Personal information
- Full name: Bernard Joseph Michael Maher
- Born: 11 February 1961 (age 65) Hillingdon, Middlesex, England
- Batting: Right-handed
- Role: Wicketkeeper/ Batsman

Domestic team information
- 1981–93: Derbyshire
- First-class debut: 29 July 1981 Derbyshire v Gloucestershire
- Last First-class: 28 June 1993 Derbyshire v Lancashire
- List A debut: 2 August 1981 Derbyshire v Essex
- Last List A: 27 June 1993 Derbyshire v Lancashire

Career statistics
| Competition | First-class | List A |
| Matches | 133 | 111 |
| Runs scored | 3689 | 1177 |
| Batting average | 21.82 | 16.12 |
| 100s/50s | 4/17 | –/2 |
| Top score | 126 | 78 |
| Balls bowled | 270 | – |
| Wickets | 4 | – |
| Bowling average | 58.50 | – |
| 5 wickets in innings | – | – |
| 10 wickets in match | – | – |
| Best bowling | 2/69 | – |
| Catches/stumpings | 289/14 | 105/12 |
- Source: CricketArchive, 1 November 2010

= Bernie Maher =

English cricketer and fly-fishing international

Bernard Joseph Michael Maher (born 11 February 1961) was an English professional cricketer and a fly-fishing international. He was born in Hillingdon in West London.

As a cricketer, he was a right-handed batsman and a wicket-keeper who played first-class cricket for Derbyshire from 1981 and 1995.

He played age-group cricket for Middlesex County Cricket Club.
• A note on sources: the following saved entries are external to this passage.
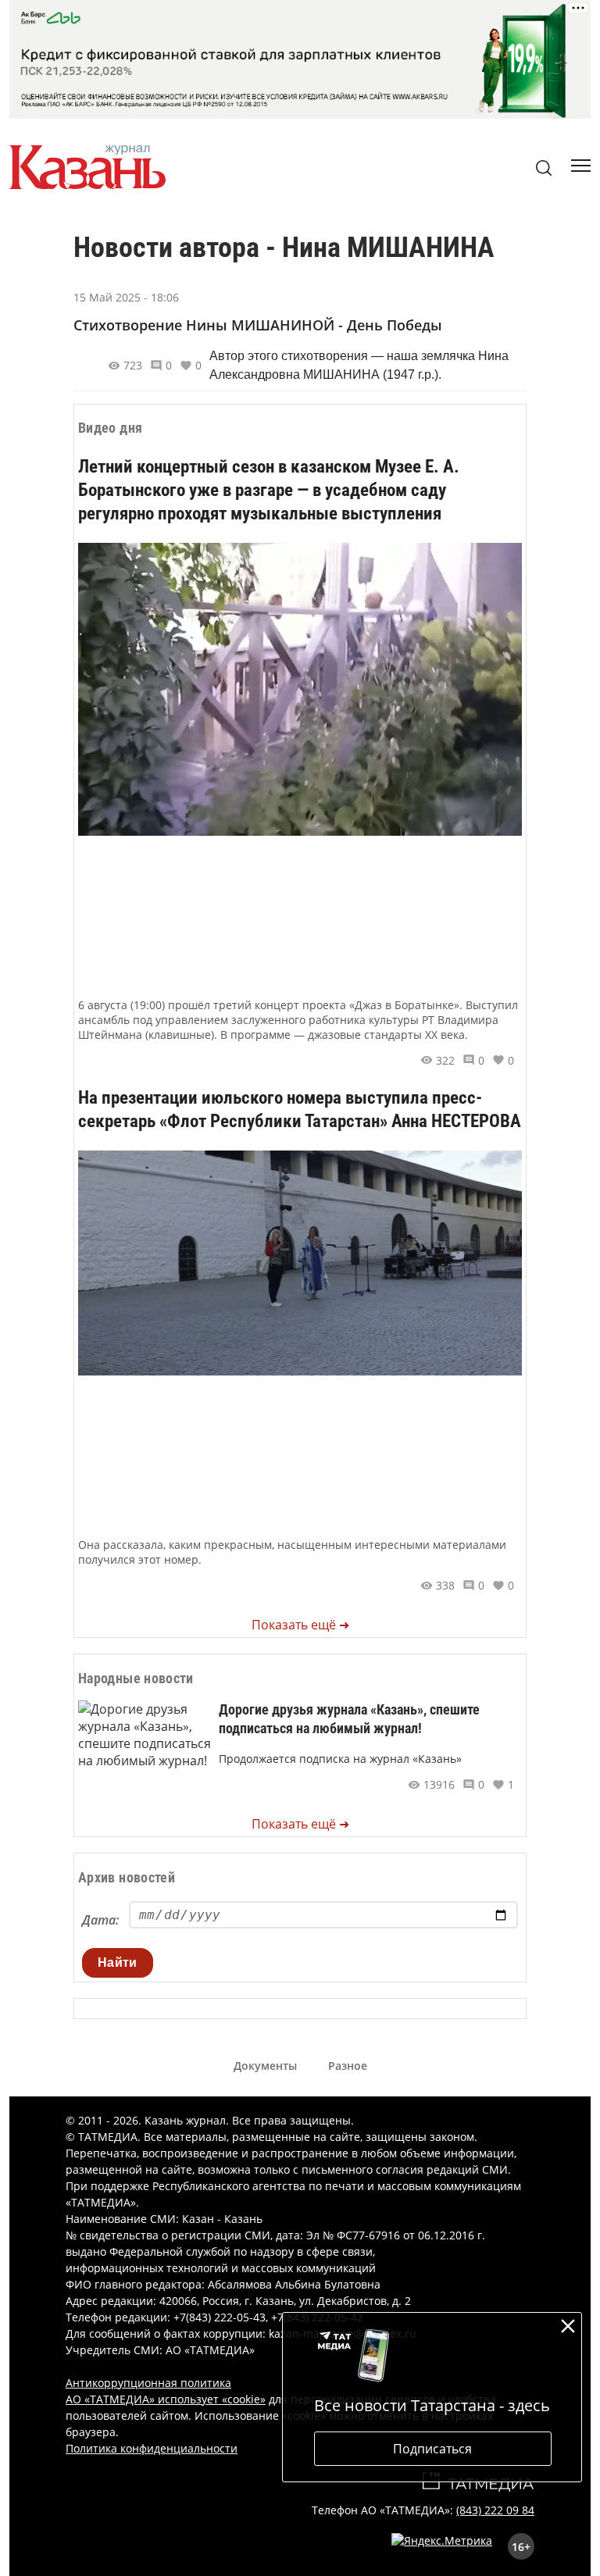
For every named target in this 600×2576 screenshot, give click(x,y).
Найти (118, 1962)
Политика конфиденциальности (152, 2448)
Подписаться (432, 2448)
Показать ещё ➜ (300, 1624)
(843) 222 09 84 (495, 2510)
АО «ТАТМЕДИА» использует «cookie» (166, 2399)
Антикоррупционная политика (148, 2382)
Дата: (100, 1919)
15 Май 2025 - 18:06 (126, 297)
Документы (265, 2065)
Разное (347, 2065)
In 1977, when he played for Middlesex's Second XI, before pursuing his academic studies.

He began reading Economics and Accountancy at Loughborough University in 1978 graduating with a BSc in 1981. Captaining Loughborough University, against Derbyshire in 1981, he was asked to play a series of 2nd team games. And his 1st class debut was against Gloucestershire County Cricket Club in July 1981, and Derbyshire signed him on a two-year contract.

Against the New Zealand's tourists in 1986, Maher scored 126, and there were other hundreds against Leicestershire County Cricket Club, Surrey County Cricket Club, and Cambridge University.

After his retirement from cricket in 1995, he continued commentating for BBC Radio and, after his cricketing days came to a close, worked as a financial consultant, and a fly-fishing instructor.

He is the owner of a day ticket fishing business in Ashover and works as a fly fishing guide.